If you’re going to proclaim Portnoy’s Complaint an irredeemably obscene cesspool, you first need to know how the novel was conceived. Roth’s magic here is in presenting a monologue, essentially a book-length stand-up routine**, that feels like a spontaneously reckless confession but is as carefully assembled as any Henry James sentence.

During the 1960s, in the midst of what would become the longest dry spell in his otherwise prolific publishing career, Roth worked on several aborted projects that he would later strip for parts and fuse back together.*** The first, called The Jewboy, was a piece of slapstick that “treated growing up in Newark as a species of folklore.” The second project, a play entitled The Nice Jewish Boy, dug deeper into the relationship between two Jewish parents, their son, and the son’s shiksa girlfriend, but lacked the first story’s outsized energy.

His third attempt took the form of a scatological monologue delivered by a lecturer, “beside which the fetid indiscretions of Portnoy’s Complaint would appear to be the work of Louisa May Alcott.” And a fourth draft, entitled Portrait of the Artist, was the most autobiographical, mining Roth’s own Newark upbringing for its “particular Jewish ethos.”

Then came an epiphany: while teaching in the Iowa Writers Workshop, three of his graduate students submitted stories about a Jewish childhood:

Here then was the folktale — transmitted to me by my students as an authentic bit of American-Jewish mythology — that began to enlarge my sense of who these Portnoys might be … this time, rather than choosing as I had in The Jewboy to treat this folklore as folkore — emphasizing the fantastic, the charming, the quaint, the magical, the poetic — I determinedly took off in the opposite direction … I began to ground the mythological in the recognizable, the verifiable, the historical.

And thus Alexander Portnoy’s narration was born:  an amalgam of those four stalled projects, rooted in the reality of Roth’s own background, but honing in on the postwar Jewish family and deconstructing the mythical elements that had already seeped into the culture.
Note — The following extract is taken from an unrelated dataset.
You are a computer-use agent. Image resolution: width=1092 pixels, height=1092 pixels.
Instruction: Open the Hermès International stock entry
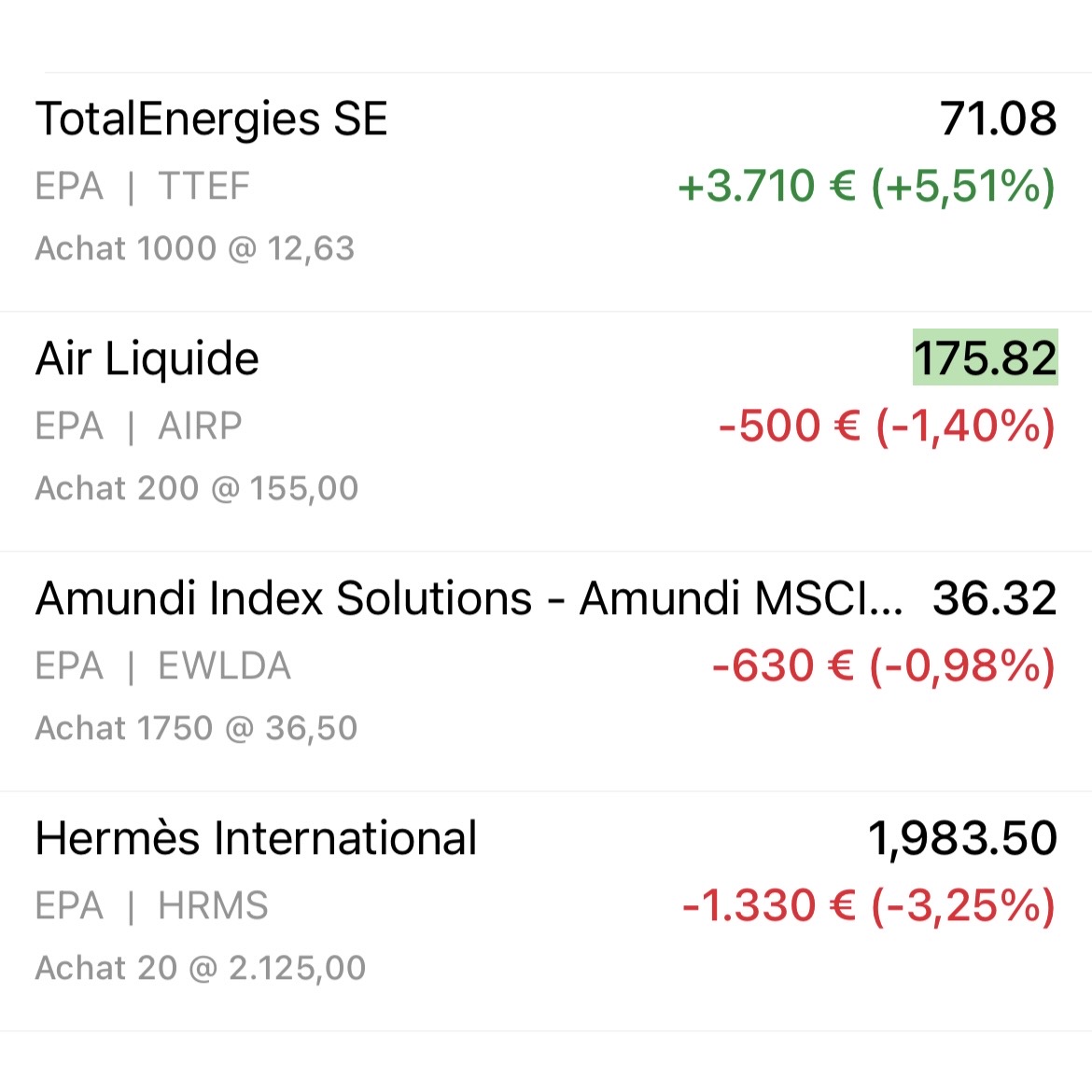pyautogui.click(x=256, y=839)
Portnoy memorably whines that “he’s living in the middle of a Jewish joke,” but that’s contingent on everyone knowing what the joke is.

There was still one final ingredient that made the whole novel click, the savviest masterstroke**** of all: the psychoanalyst. Roth realized that having Portnoy speak to an off-screen analyst gave him carte blanche to hold nothing back, either in language or tone. And 40-plus years on, even if the language isn’t as shocking as it was then, it’s still bracing — and a riot — to see a character’s id run so completely wild.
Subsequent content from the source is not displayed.